I have been studying the relationship between domestic political actors and conflict duration and its outcomes. Many civil conflict studies have revealed that military factors (e.g., relative military strength and the configuration of rebel groups) affect when and how civil conflict is likely to end. In contrast, there are few studies that have systematically examined impacts of domestic political actors on conflict dynamics. Building on the “veto player” framework, I argued that political actors who have a veto power over conflict-ending policy and consider supporting the policy as detrimental to their electoral prospects have impacts on how and when civil conflict ends. Statistical results and case studies on the civil conflict in the Philippines and Sri Lanka provide support for my arguments.
Current research projects
My current research interest lies in exploring factors that affect attitudes of domestic political actors toward political settlement of civil conflicts. If conflicting parties (the government and rebel groups) are to pursue a negotiated settlement, a law-making process must follow after they agree on a peace agreement. In other words, the legislature must also approve what has been approved by the conflicting parties in order to implement the peace agreement. Thus, it is important to expand our understanding of conditions under which legislators support/oppose a negotiated settlement of civil conflict to account for civil duration and outcomes..

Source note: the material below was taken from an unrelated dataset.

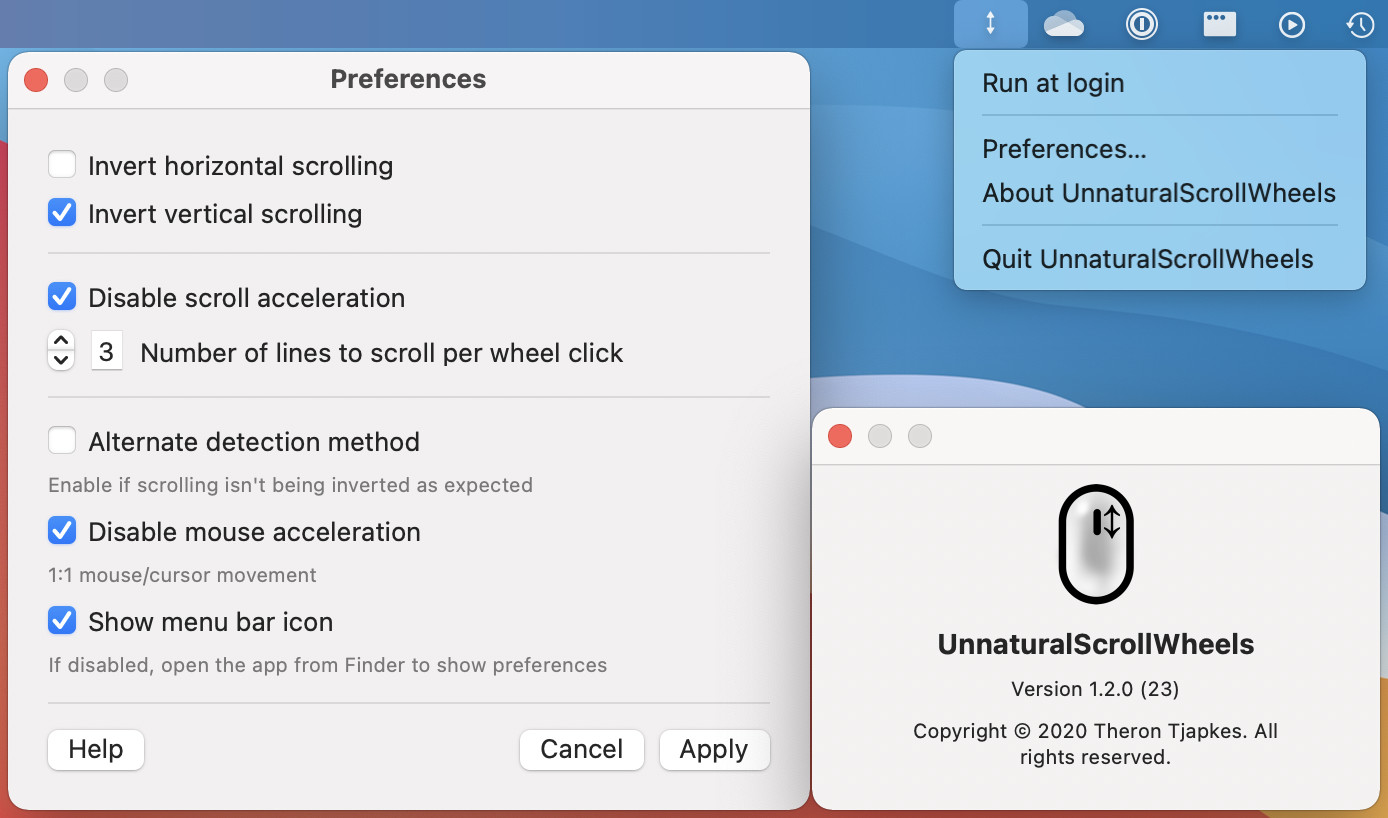Click the mouse logo in About window
1388x818 pixels.
1096,544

The Philippines had the decades-long civil conflict with Islamic insurgencies and brought an end to the conflict through peace negotiations. Legislators came into play after legislative proposals on implementing the peace agreement were submitted to the legislature. They exhibited varying responses in the legislative deliberation. I am currently working on quantitative text analyses of legislative speeches in the House of Representatives of the Philippines to explore factors that affect legislators’ response to conflict-ending attempts.